**Problem:**
Find "Given: Click the red Выйти logout button" in the material, then return exactly the line containing it and all lines after it to the end, leaving out pictures.

**Given data:**

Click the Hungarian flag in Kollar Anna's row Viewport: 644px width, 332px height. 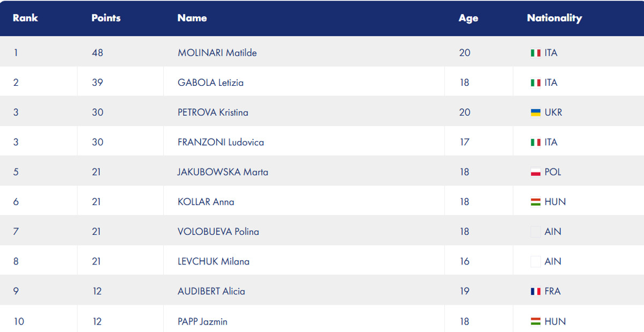535,202
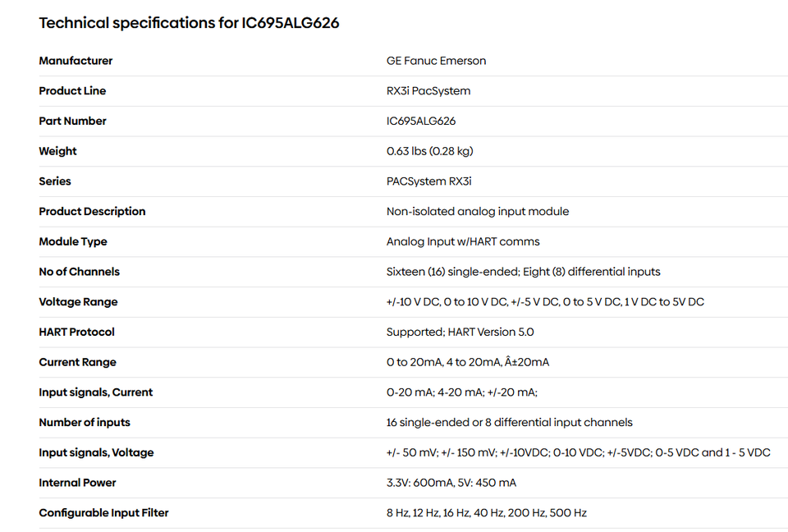Click the "Technical specifications for IC695ALG626" heading

[189, 23]
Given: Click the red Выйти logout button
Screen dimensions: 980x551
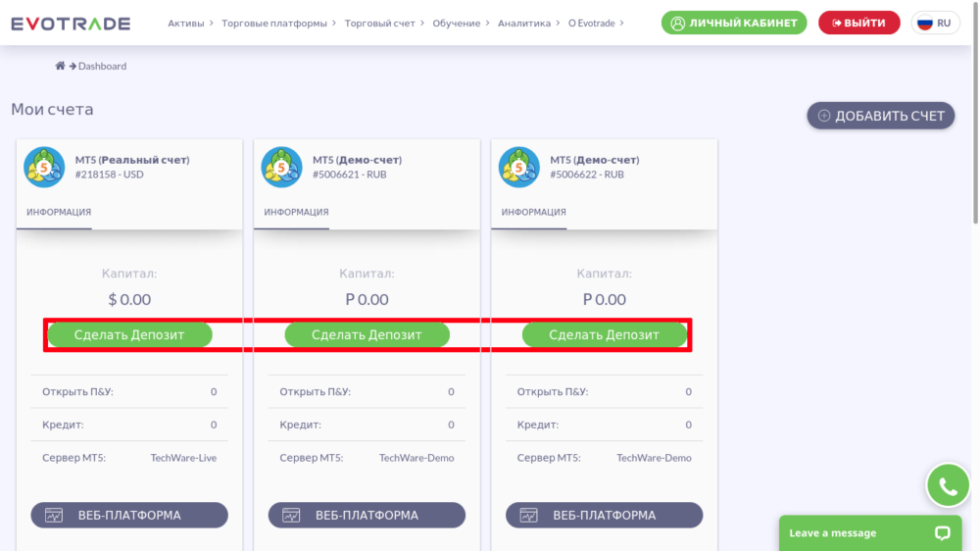Looking at the screenshot, I should coord(858,23).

**Solution:**
Given: Click the red Выйти logout button
Screen dimensions: 980x551
Looking at the screenshot, I should coord(858,23).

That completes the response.